If you’re struggling to maintain a healthy lifestyle or just don’t know where to start, I have some good news for you–being healthy doesn’t have to be hard! For me, it’s all about forming better habits. There are myriad healthy habits you can incorporate in your daily life to improve your physical and mental wellbeing. You already know you should eat better and exercise more, but as important as those things are, they can take months to develop into a regular routine. Listed below are my top 5 healthy habits that you can incorporate immediately into your daily life. They may seem simple, but by starting small, it will be easier to work your way up to bigger changes.
1. Get up 30 minutes earlier than you need to.
A common piece of advice I see in health articles and on social media is to get up early (around 6am) every single day. This advice stems from research that shows that our brain functions at its peak capacity in the morning. Therefore, by getting up earlier we can maximize our productivity before noon and carry over that sense of accomplishment into other tasks throughout the rest of the day.
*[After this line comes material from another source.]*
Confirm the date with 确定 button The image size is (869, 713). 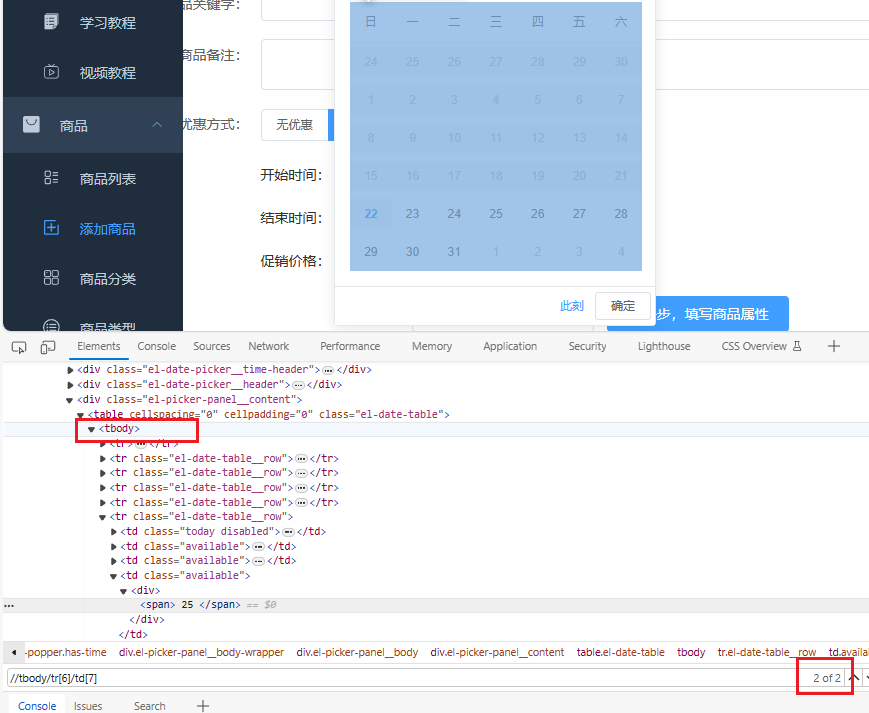pos(624,307)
If you’re already an early riser, good for you! For the rest of us, myself included, getting up earlier than necessary can be a real challenge. That’s why I suggest, at least initially, to get in the habit of giving yourself an extra 30 minutes every morning. It’s a small enough amount of time to be doable, but it also allows you to tap into some of the benefits of getting up early–whether it’s taking extra time to meditate, prepare a healthy meal, exercise, or write out a list of goals for the day. If you’re able to appreciate those extra 30 minutes, you may soon find yourself motivated to get up even earlier.
2. Drink a full glass of water as soon as you wake up.
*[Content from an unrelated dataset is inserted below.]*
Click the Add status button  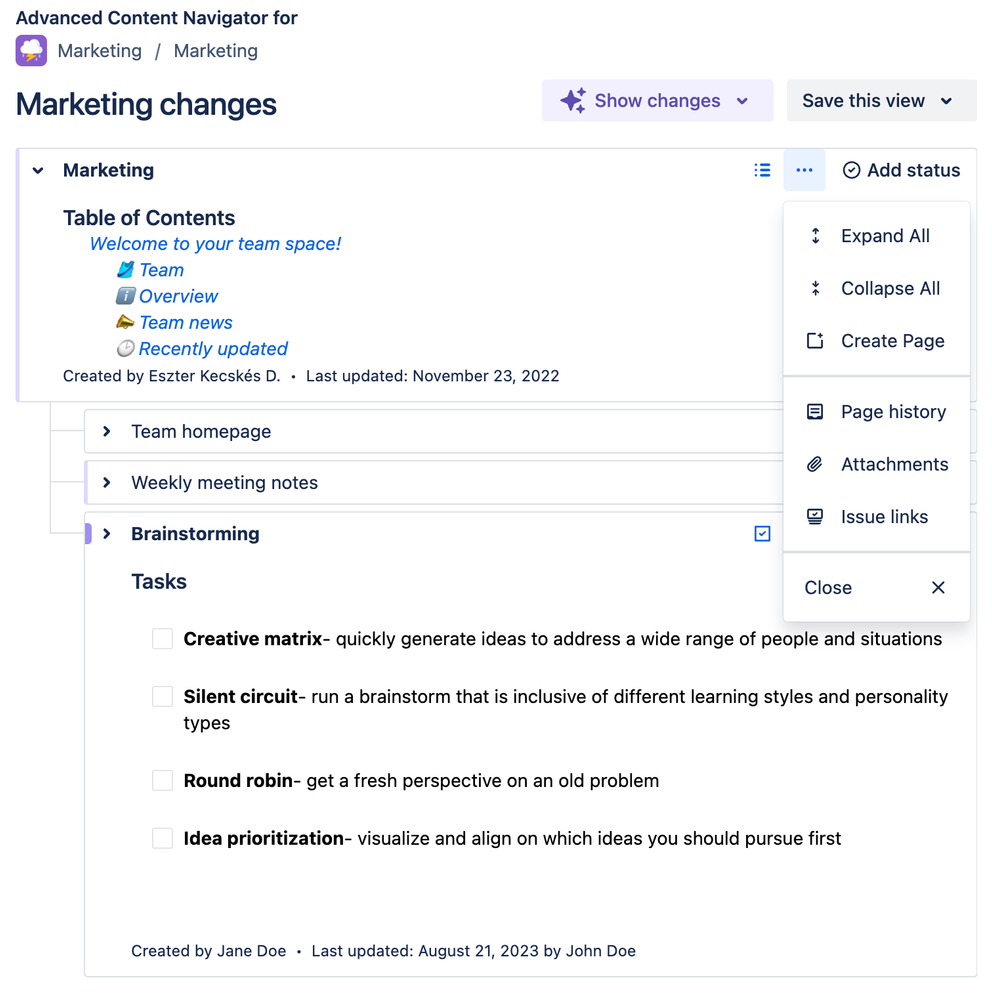coord(901,170)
Not only does this feel extremely refreshing, it will also stimulate your digestive system and help you feel more awake. Just be sure to stick to clean, fresh water. Bonus points for adding a squirt of fresh lemon juice to further aid digestion. Extra bonus points for adding a tablespoon of apple cider vinegar, which can have many benefits, including weight loss, lower cholesterol, and lower blood sugar.
3. Take short breaks throughout the day to move.
This is especially important if you work at a desk all day. Don’t have time or energy to exercise outside of work? Incorporating small bursts of movement throughout your day will not make up for a total lack of exercise, however it’s certainly better than doing nothing at all! It can be as simple as taking 5 minute breaks every hour or so to stretch, do some squats, push-ups, and/or tricep dips. Another great option would be to go for a walk during your lunch break. Whatever your preference is, there is really no excuse not to move throughout the day.
4. Take a power nap.
Without fail, my energy drops every afternoon between 2-3pm. Sound familiar? While it’s tempting to grab a cup of coffee and try to carry on, I have found that I feel much better if I just listen to my body and take a quick nap. So long as you keep it under 30 minutes, napping can be a great way to refresh your mind and acquire a little extra energy. Personally, even just 5 minutes is enough for me on most days.
5. Raise your feet to improve circulation.
After a long day of work, one of my favorite things to do is to lie on my back in bed raise my feet up against the wall. This is a great and easy way to boost circulation and reduce swelling in your lower extremities by counteracting gravity, which forces everything downward throughout the day. For an added bonus, grab a dry brush and brush your legs toward the direction of your heart to increase circulation even more.